== Segment start ==
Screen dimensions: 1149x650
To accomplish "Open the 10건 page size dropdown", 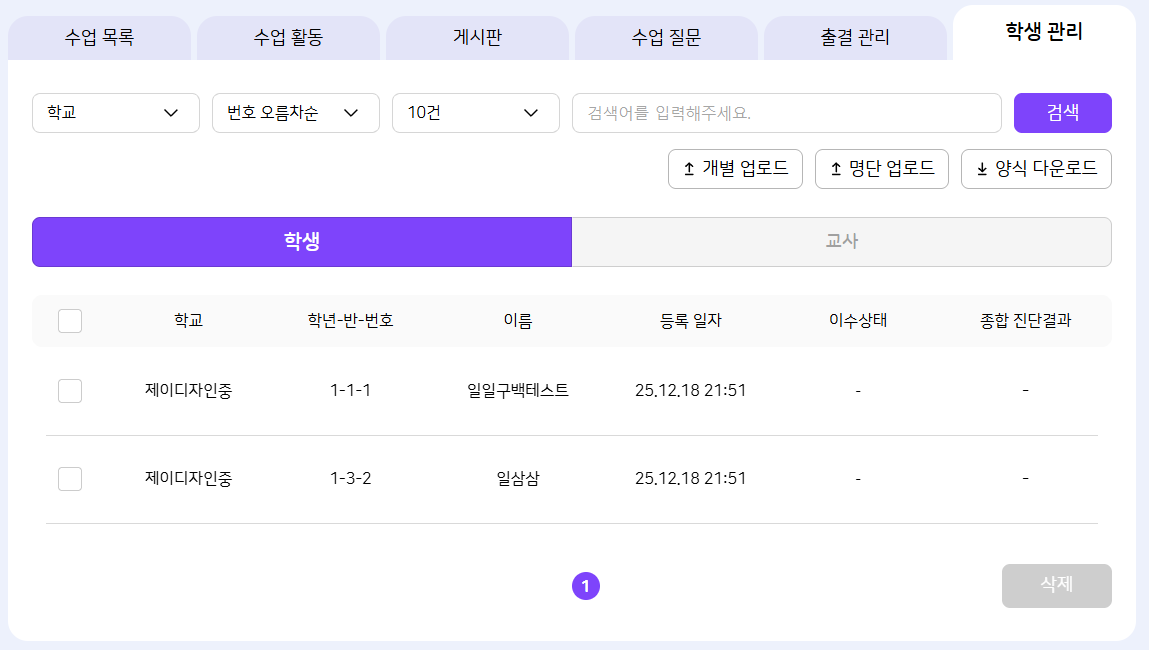I will [476, 113].
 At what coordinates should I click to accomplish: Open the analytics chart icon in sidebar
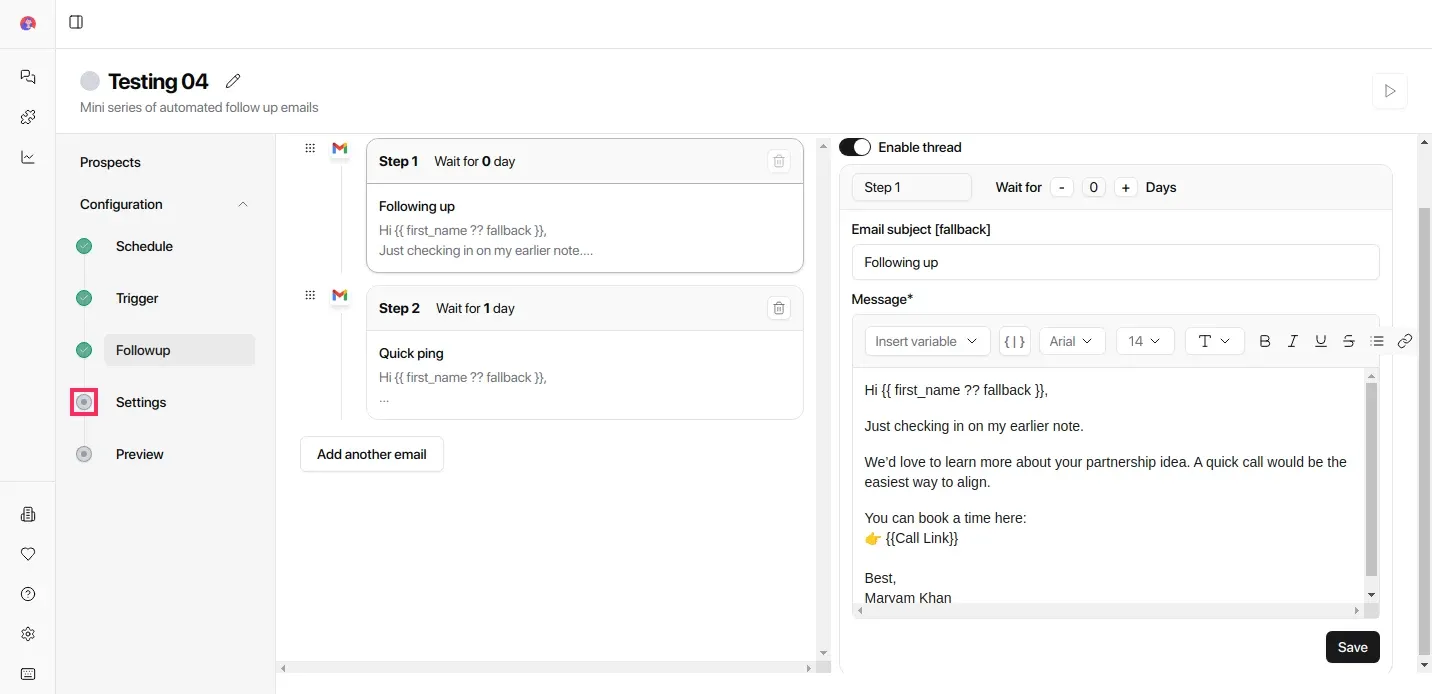coord(27,157)
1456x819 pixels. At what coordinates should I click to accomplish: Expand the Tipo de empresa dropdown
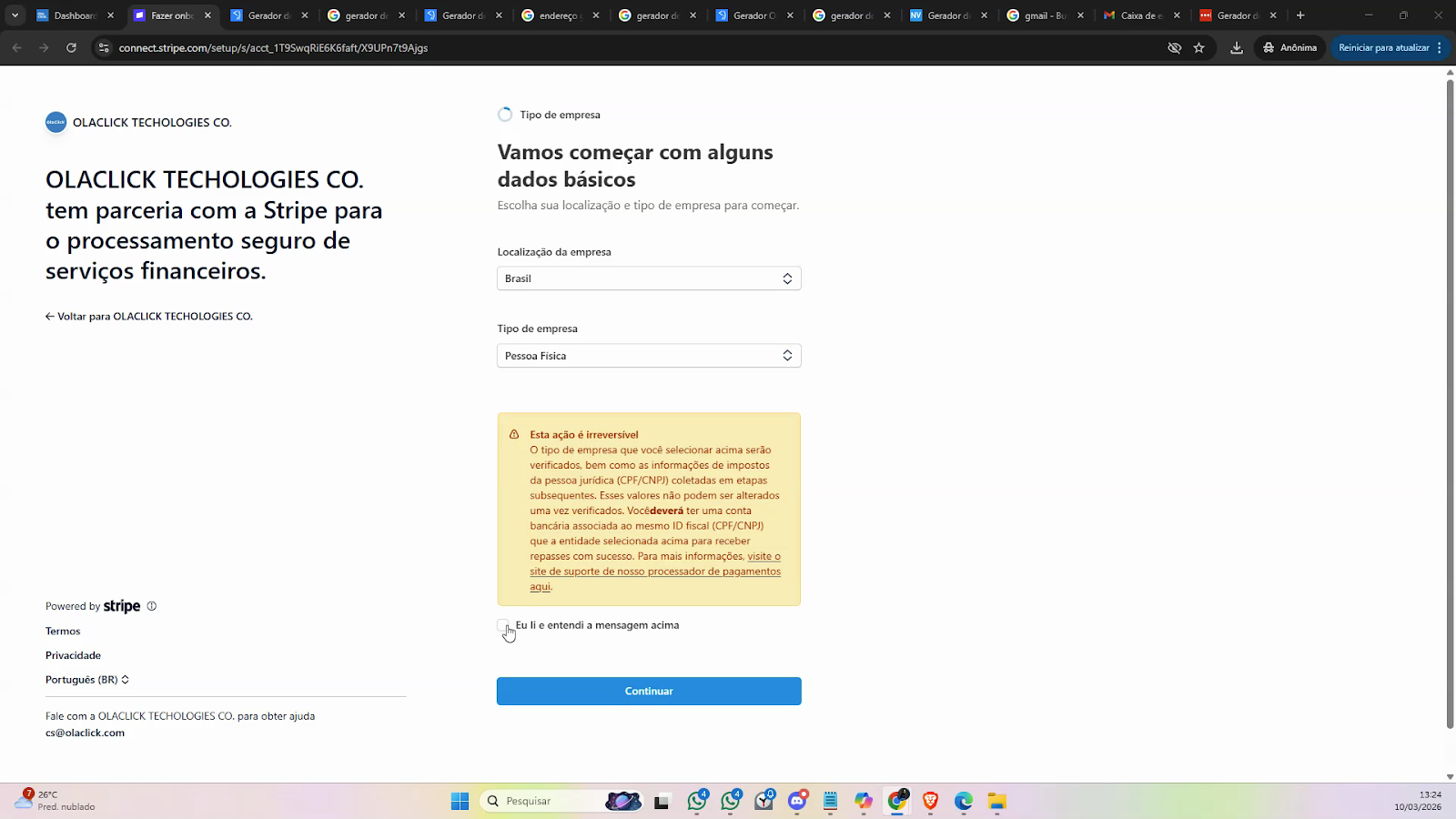pyautogui.click(x=648, y=356)
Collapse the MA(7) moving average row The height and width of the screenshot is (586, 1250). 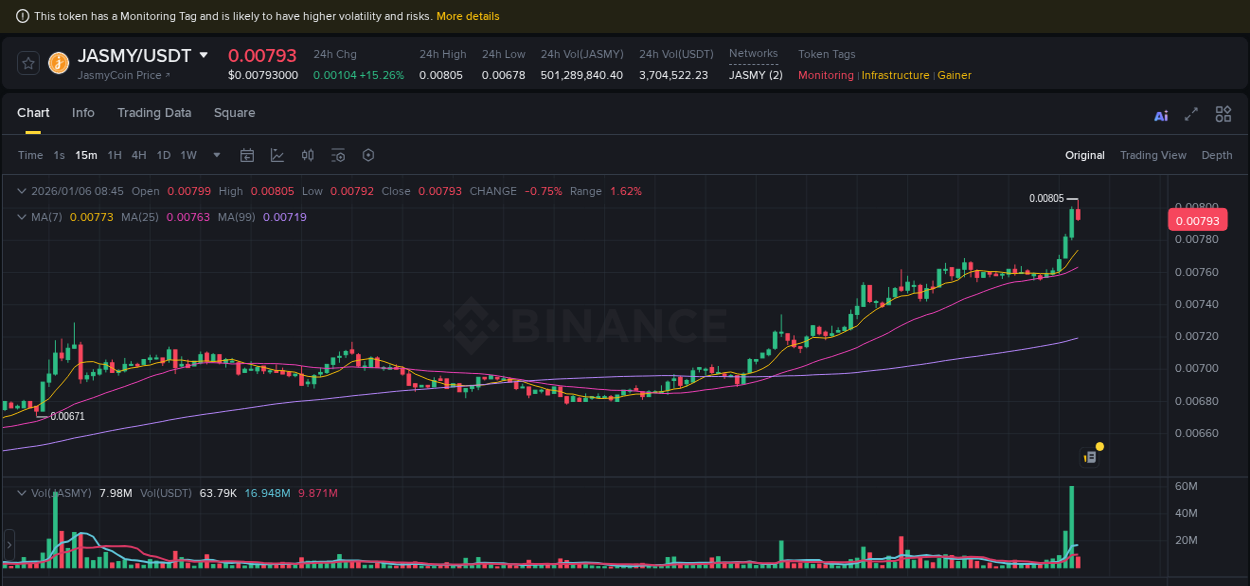pyautogui.click(x=21, y=217)
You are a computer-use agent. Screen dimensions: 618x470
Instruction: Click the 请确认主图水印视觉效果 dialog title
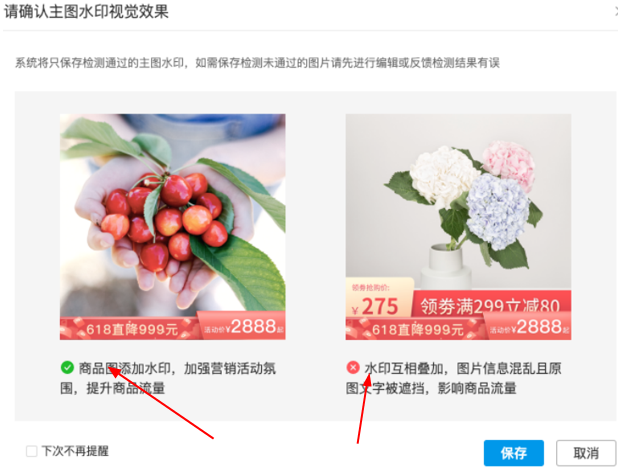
== Segment end ==
Aim of the exercise: Set aside each line above that includes the string "dimensions" and report it.

Answer section:
Screen dimensions: 1149x650
You are a computer-use agent. Screen dimensions: 618x470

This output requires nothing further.